Небольшая усадьба Истрате была расположена на холме Цинтя. Вдали виднелся Плоешть, и в ясные ночи огни города представлялись мириадами звезд бездонного неба, отражающегося в неподвижной воде.
После свадьбы Оскар затосковал по прежней вольной жизни и так и не расстался с широкополой шляпой, со штанами из чертовой кожи и с узкими «ковбойскими» сапогами — единственным напоминанием о многолетних странствиях. Тихими летними вечерами они сидели с женой на террасе, мирно беседовали о делах прошедшего дня и строили планы на будущее. Старик Истрате, устроившись в большом удобном кресле, клевал носом или, потягивая коньяк, грустно взирал на огни новых буровых, заполонивших долину и, казалось, готовых ринуться на штурм холма Цинтя.

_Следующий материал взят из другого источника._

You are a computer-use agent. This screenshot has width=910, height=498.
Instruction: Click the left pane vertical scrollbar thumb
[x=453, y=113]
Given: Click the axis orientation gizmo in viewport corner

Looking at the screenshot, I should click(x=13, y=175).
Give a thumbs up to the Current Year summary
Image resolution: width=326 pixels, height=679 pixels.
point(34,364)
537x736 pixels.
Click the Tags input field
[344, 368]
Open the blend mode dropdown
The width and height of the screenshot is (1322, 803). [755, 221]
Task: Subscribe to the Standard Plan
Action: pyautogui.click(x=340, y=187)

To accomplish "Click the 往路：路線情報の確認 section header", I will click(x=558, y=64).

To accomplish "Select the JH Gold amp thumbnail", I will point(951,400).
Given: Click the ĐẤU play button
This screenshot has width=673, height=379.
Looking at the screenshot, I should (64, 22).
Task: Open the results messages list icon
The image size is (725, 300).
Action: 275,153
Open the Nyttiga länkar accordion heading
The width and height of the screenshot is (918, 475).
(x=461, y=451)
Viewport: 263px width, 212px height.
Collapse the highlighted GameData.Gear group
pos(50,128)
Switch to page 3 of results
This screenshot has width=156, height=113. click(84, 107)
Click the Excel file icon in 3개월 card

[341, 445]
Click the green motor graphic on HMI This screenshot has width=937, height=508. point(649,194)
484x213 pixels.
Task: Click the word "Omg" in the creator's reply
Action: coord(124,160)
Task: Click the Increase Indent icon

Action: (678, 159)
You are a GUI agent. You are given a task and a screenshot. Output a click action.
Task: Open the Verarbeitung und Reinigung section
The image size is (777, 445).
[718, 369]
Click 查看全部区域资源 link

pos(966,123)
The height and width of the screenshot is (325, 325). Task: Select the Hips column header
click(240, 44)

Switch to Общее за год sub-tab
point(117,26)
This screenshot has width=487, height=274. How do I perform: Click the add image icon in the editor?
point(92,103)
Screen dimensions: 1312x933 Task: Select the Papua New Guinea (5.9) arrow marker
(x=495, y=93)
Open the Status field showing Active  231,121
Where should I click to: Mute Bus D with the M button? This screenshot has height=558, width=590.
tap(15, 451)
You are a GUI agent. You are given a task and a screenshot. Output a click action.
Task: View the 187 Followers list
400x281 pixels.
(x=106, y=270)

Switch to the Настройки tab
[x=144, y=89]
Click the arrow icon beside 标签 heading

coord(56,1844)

В один из таких вечеров молодые, примостившись за столиком на террасе, перелистывали страницы альбома с семейными фотографиями. Гортензия увлеченно рассказывала о счастливой поре благоденствия, а Оскар пытался изобразить заинтересованность — минувшее нисколько не занимало его и тот ушедший мир вовсе не казался таким уж замечательным. В последнее время он все чаще вспоминал о мираже, манившем жителей нефтяного края, и тихая патриархальность, в которой пыталась укрыться его семья, казалась ему фальшивой.
— Посмотри, вот усадьба в Брэдете. Отец продал ее еще до моего рождения… А это я в саду «Над обрывом», так мы называли сад в Буштенарь, новый владелец поставил там нефтяные вышки. Говорят, ни одного деревца не осталось… Жалко, сад был чудесный. А это мы с дядей, братом отца, он погиб пять лет тому назад, в последние дни войны, в битве у Мэрэшешть… Вот дом, который он оставил отцу. Правда, потом его у нас отсудили… Здесь они вместе с бабушкой. Смотри, какие славные гимназисты… Ах, посмотри-ка, что я нашла!
Оскар наклонился над стертым дагерротипом и разглядел кудрявого толстощекого мальчугана в матросском костюмчике, гарцующего на деревянной лошадке.
— Правда, какой милый мальчик?
Оба одновременно глянули на сморщенного старика, мирно дремавшего в кресле, и расхохотались. Старик вздрогнул и с недоумением посмотрел на них: годы не тронули чистой голубизны его глаз, они глядели на мир так же удивленно, как глаза пятилетнего мальчика на дагерротипе. Гортензия показала отцу снимок, он пожаловался, что изображение выцвело и ничего нельзя разобрать, но все же попросил оставить альбом. Старик долго еще сидел на террасе, а когда стемнело и Гортензия позвала его в дом, он произнес несколько раз угасающим голосом: «Вижу, вижу…»
Это были его последние слова. Альбом соскользнул и упал на пол. Помещик Истрате отошел в мир иной.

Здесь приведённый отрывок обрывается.